Now, let’s take a look at how active participants are per hour:
hourly_steps_new <- hourly_steps %>%
group_by(ActivityHour) %>%
drop_na() %>%
summarise(mean_step_total = mean(StepTotal))
ggplot(data=hourly_steps_new, aes(x=ActivityHour, y=mean_step_total)) +
geom_bar(stat='identity', fill='blue') +
theme(axis.text.x = element_text(angle = 45)) +
labs(title="Average Step Total VS Time", x="Activity Hour", y="Average Step Total")

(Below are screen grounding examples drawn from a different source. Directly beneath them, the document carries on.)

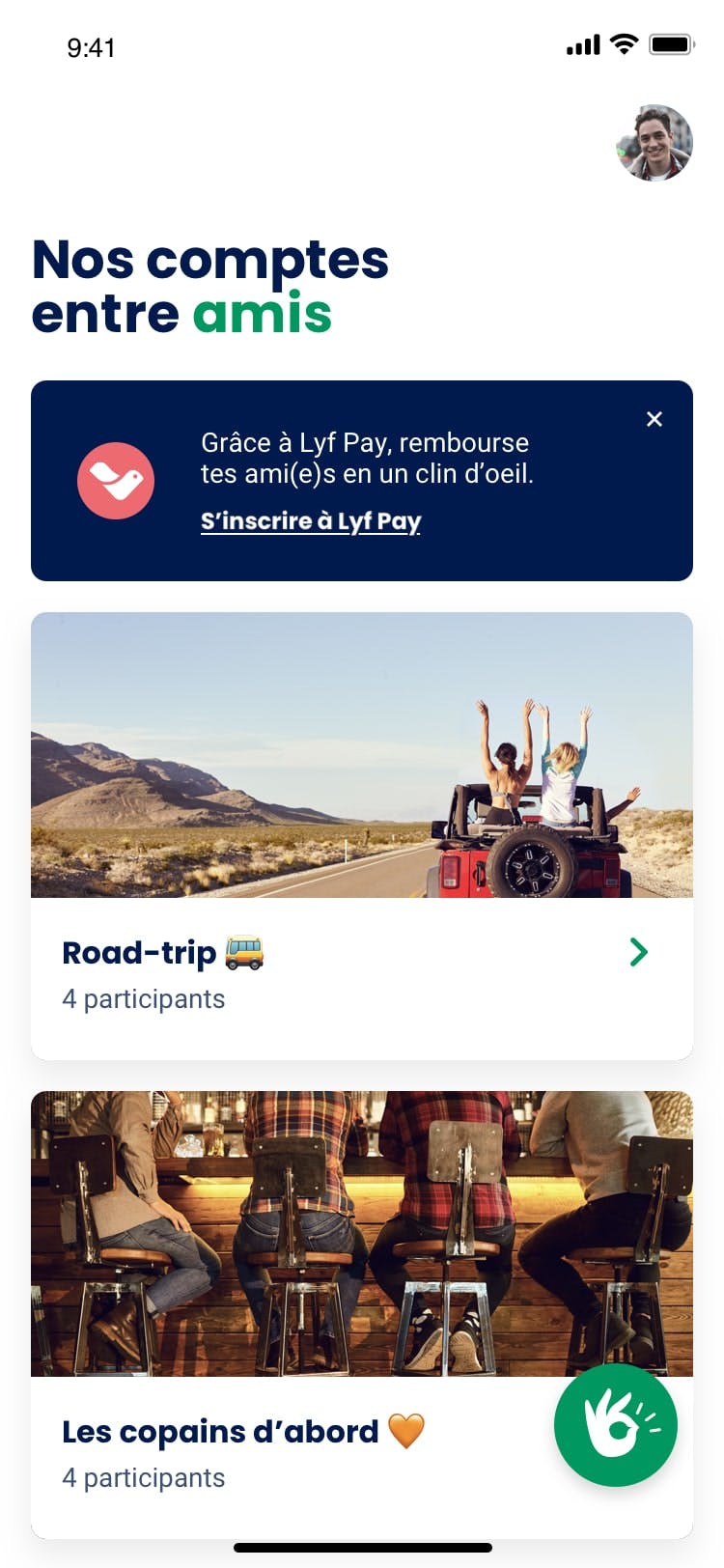Follow the S'inscrire à Lyf Pay link
The height and width of the screenshot is (1568, 724).
[x=311, y=521]
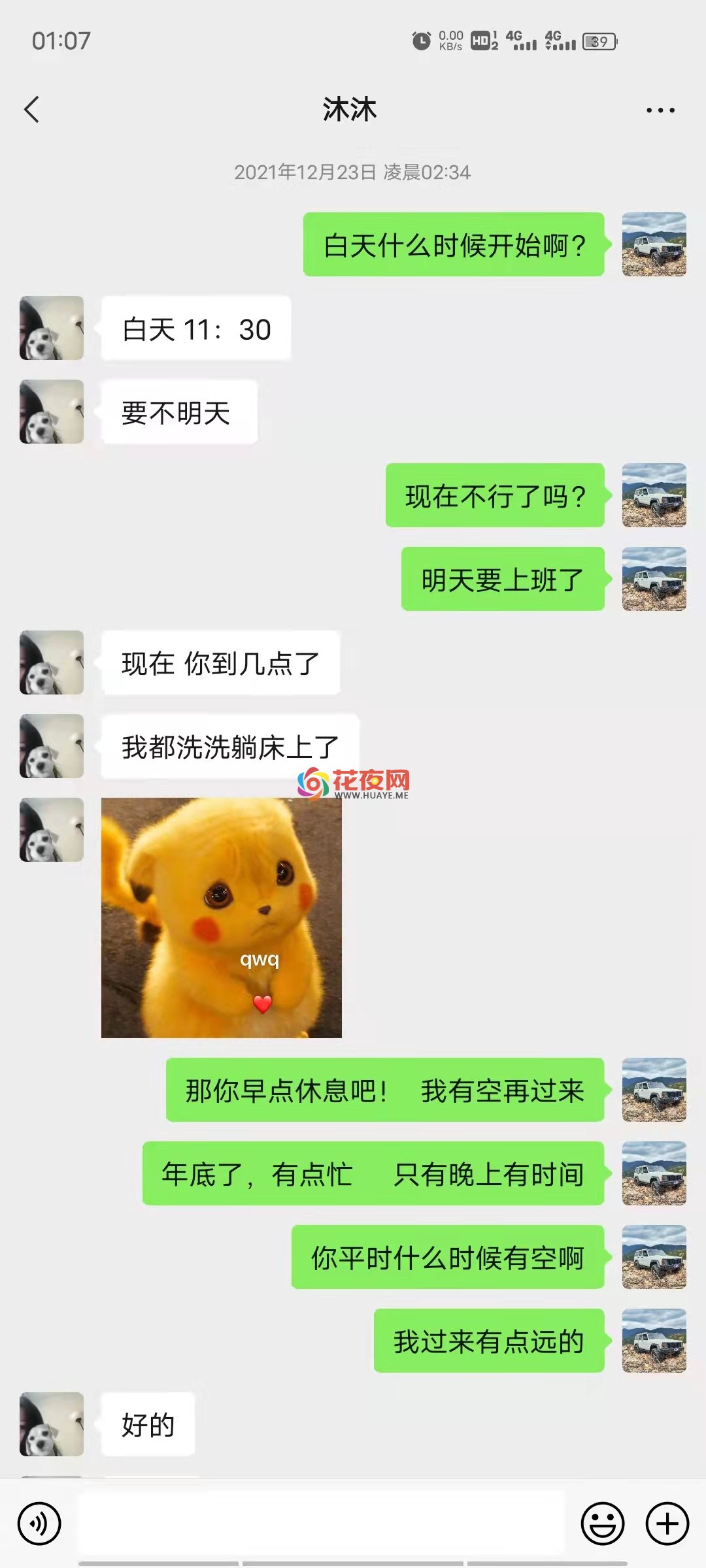The image size is (706, 1568).
Task: Tap my jeep avatar beside 明天要上班了
Action: coord(654,579)
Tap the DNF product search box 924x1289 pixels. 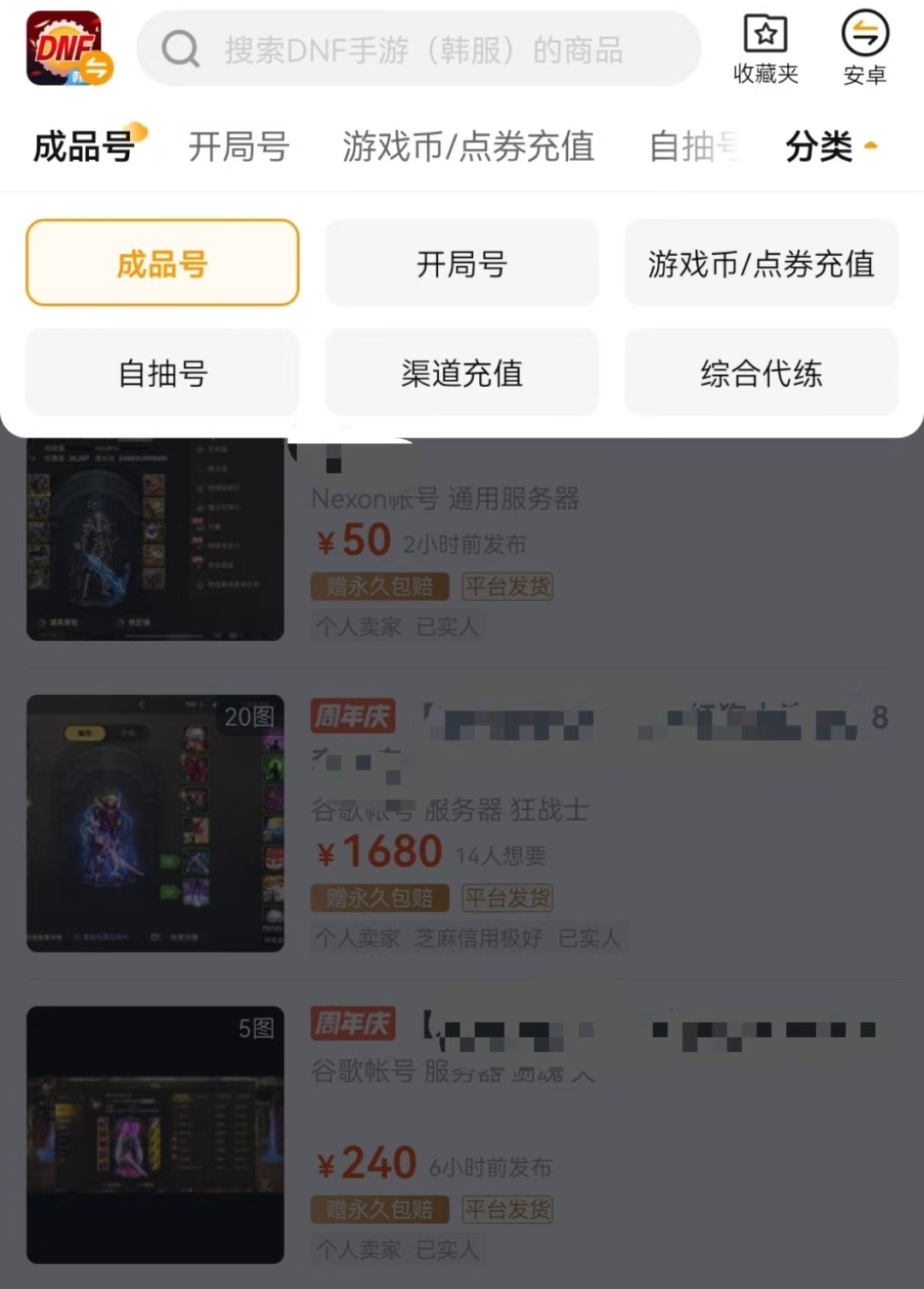pos(419,50)
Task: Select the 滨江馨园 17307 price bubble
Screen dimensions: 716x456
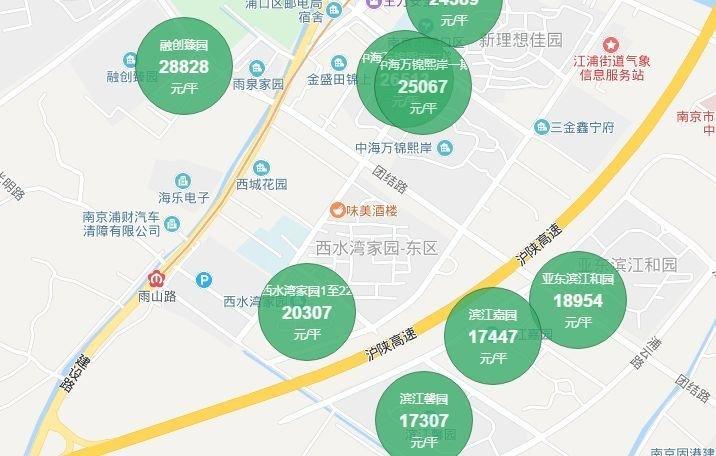Action: (424, 420)
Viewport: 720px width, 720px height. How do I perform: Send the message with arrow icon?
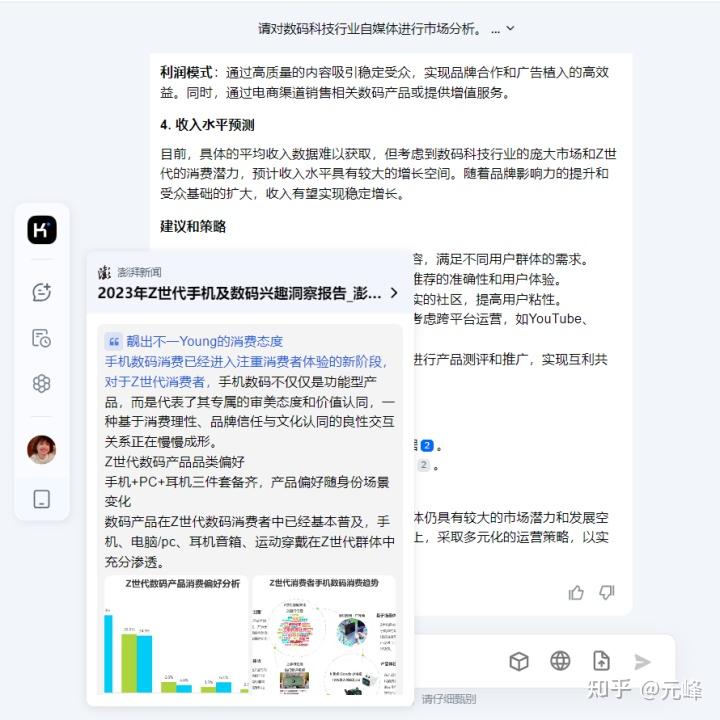point(643,661)
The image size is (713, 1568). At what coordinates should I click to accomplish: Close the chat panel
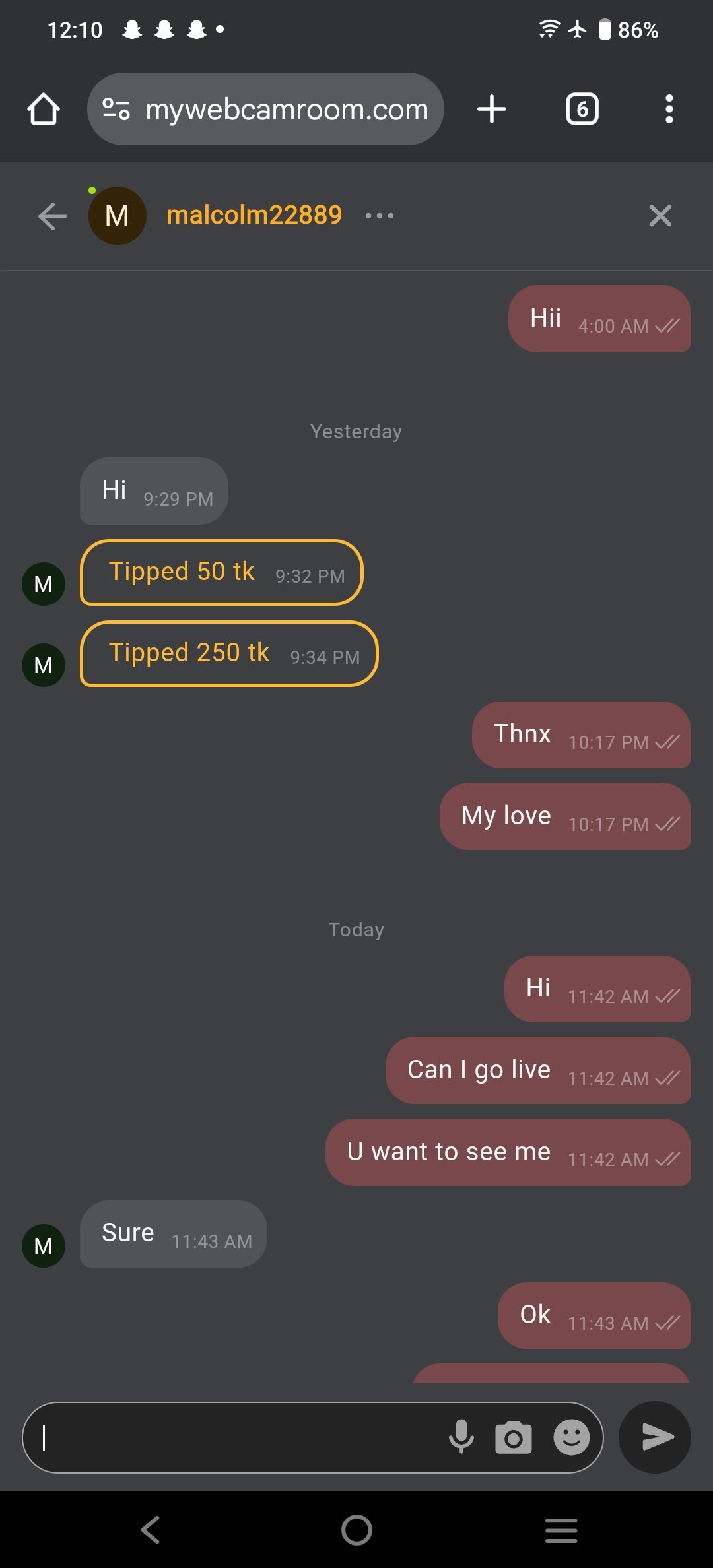pyautogui.click(x=660, y=216)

This visualization shows us that participants are active from 6 AM to 11 PM. Out of those times, participants are the most active from 4 PM to 10 PM. This could be due to participants working out after getting off of work. To encourage participants, Bellabeat can incorporate motivational messages to pop up as a notification during these times.
Next, we’ll look at the relationship between total minutes asleep and sedentary minutes.
ggplot(data=merged_data)+
geom_point(mapping=aes(x=TotalMinutesAsleep, y=SedentaryMinutes))+
geom_smooth(mapping=aes(x=TotalMinutesAsleep, y=SedentaryMinutes))+
labs(title="Minutes Asleep VS Sedentary Minutes Per User",
x="Total Minutes Asleep", y="Sedentary Minutes")
## `geom_smooth()` using method = 'loess' and formula 'y ~ x'
Here, we can see that there is a negative relationship between minutes asleep and sedentary minutes. Bellabeat could utilize push notifications to remind users to increase their activity throughout their day to help reduce sedentary time. This would help Bellabeat’s users improve their total sleep amount.
Note: I recommend gathering more data to support this insight since correlation does not mean causation.
By collecting data on activity, sleep, stress, and reproductive health, Bellabeat can help empower women through insights into their habits and their overall health.
After analyzing the FitBit Fitness Tracker Data, I discovered some insights that can help Bellabeat’s marketing strategy.
According to my analysis, Bellabeat’s target audience would be women who work day time, office jobs. These women likely work in offices, attend meetings and spend most of their working hours sitting. It can also be women who attend college during the day.
Add an extra feature such as sleep reminders to the sleep tracking portion of their app in order to help their users reach their sleep goals and the 7 hours or more, CDC sleep recommendation. This can help with overall productivity and health of the participants.
To encourage participants to continue being active, Bellabeat can incorporate motivational messages to pop up as a notification during the after work hours of 4 PM and 10 PM.
In order to reduce sedentary minutes (The average sedentary minutes are 991.2 minutes or 16.5 hours) Bellabeat could utilize push notification to remind users to increase their activity throughout their day. This would also help Bellabeat’s users improve their total sleep amount.
Another way to encourage users to continue to be active or to improve their active minutes, Bellabeat can educate them through “fun fact” notifications that list the many benefits of an active lifestyle. For example, according to the National Library of Medicine as few as approximately 4400 steps was significantly related to lower mortality rates compared to approximately 2700 steps.
image2
In order for Bellabeat to make an impact in the high-tech fitness industry, the Bellabeat app can not be like any another fitness tracking app. It has to make women feel like they have someone in their corner. Bellabeat’s app needs to helps empower women through motivational and educational daily or hourly notifications thus helping them transition to a healthy lifestyle and create healthy habits.
Thank you for taking the time to view my first ever capstone project using R programming.